Excerpted text below:
This is an excerpt is from my article published on Medium.com. Click here to read the full article.
Self-care is on-trend in a big way and many ways. Candles and facemasks. Spa days and beach cabanas. Netflix and Uber Eats. Meditation and Yoga. Shopping and Sunday brunch.
Pick your potion.
The message is everywhere, from wall art, with sayings like “Almost everything will work again if you unplug it for a few minutes, including you,” to wellness wine branding and subscription boxes filled with candles and fuzzy socks. Marketers want you to know it’s all right to give your body some pampering and your mind some rest.
And who doesn’t want to take time for themselves?
I like a little meditation and yoga during the week and a good book under a beach umbrella on the weekends. But my most important self-care happens in the kitchen, with a chopping knife and a mountain of produce.
I like knowing the majority of what I fuel my body with comes from whole food, organic and unprocessed, and prepared by my own hands. Often, I wear a t-shirt while I cook, reminding me to “Do more of what makes you happy.”
End of Excerpted text.
Information shown below:
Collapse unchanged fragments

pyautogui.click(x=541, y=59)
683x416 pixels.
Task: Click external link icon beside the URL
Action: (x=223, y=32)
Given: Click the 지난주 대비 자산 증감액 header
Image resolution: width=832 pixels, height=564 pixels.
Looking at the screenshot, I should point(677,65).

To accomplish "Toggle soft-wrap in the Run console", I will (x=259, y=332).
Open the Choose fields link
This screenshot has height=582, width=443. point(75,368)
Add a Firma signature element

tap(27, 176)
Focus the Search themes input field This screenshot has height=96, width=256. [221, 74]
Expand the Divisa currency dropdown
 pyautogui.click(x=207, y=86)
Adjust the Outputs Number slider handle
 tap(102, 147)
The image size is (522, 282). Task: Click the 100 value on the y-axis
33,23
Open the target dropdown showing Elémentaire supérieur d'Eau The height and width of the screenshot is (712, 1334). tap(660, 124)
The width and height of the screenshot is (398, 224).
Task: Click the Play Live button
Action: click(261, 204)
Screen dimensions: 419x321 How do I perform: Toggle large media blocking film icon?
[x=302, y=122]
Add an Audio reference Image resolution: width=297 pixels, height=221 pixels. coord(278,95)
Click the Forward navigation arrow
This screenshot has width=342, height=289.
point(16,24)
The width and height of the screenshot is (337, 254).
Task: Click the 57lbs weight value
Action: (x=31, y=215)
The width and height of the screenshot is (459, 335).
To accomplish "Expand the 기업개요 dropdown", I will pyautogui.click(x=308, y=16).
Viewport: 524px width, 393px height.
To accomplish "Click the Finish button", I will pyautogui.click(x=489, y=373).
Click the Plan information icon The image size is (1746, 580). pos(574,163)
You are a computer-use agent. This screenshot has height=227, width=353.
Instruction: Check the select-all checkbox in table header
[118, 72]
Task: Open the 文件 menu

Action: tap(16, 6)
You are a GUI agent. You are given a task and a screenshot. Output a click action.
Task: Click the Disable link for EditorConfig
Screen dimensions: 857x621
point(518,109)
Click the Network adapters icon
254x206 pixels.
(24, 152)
End of Information shown.
Things to do —
#1 Rewrite the self-care excerpt from "Pick your potion." to "time for themselves?", changing "Marketers" to "Advertisers".
#2 According to the self-care excerpt, where does the writer's most important self-care happen?
#3 Write the next part of the self-care excerpt, picking up after its last sentence.

Answers in order —
#1
Pick your potion.
The message is everywhere, from wall art, with sayings like “Almost everything will work again if you unplug it for a few minutes, including you,” to wellness wine branding and subscription boxes filled with candles and fuzzy socks. Advertisers want you to know it’s all right to give your body some pampering and your mind some rest.
And who doesn’t want to take time for themselves?

#2 In the kitchen, with a chopping knife and a mountain of produce.

#3
Cooking makes me happy.
Consider this point: When you massage essential oils into your skin or sit with an avocado mask on your face, you treat your skin from the outside layer, which is already dead. But when you consume fresh, whole foods, you create healthy new skin cells from the inside out.
I’m not saying you should cancel your spa appointments, give up your meditation, or throw away your scented candles (unless they are toxin-producing paraffin, in which case you should trash them.) Self-care involves a multi-faceted approach, including stress management, quality sleep, regular activity, social interaction, and mindfulness.
Just don’t forget about the inside-out approach.
If we change our focus from eating to look good on the outside to eating to nourish our insides, guess what? Our outsides change too. We lose weight, our skin clears up, and aging slows down.
I often hear people, women mainly, say they are done cooking, “I cooked for my family for years, and I’m finished.” Others lack experience, or they don’t want to spend time in the kitchen. I tell those people to try it again, with a different mindset. It’s not a chore, a job, or punishment.
It’s self-care, and it’s self-love.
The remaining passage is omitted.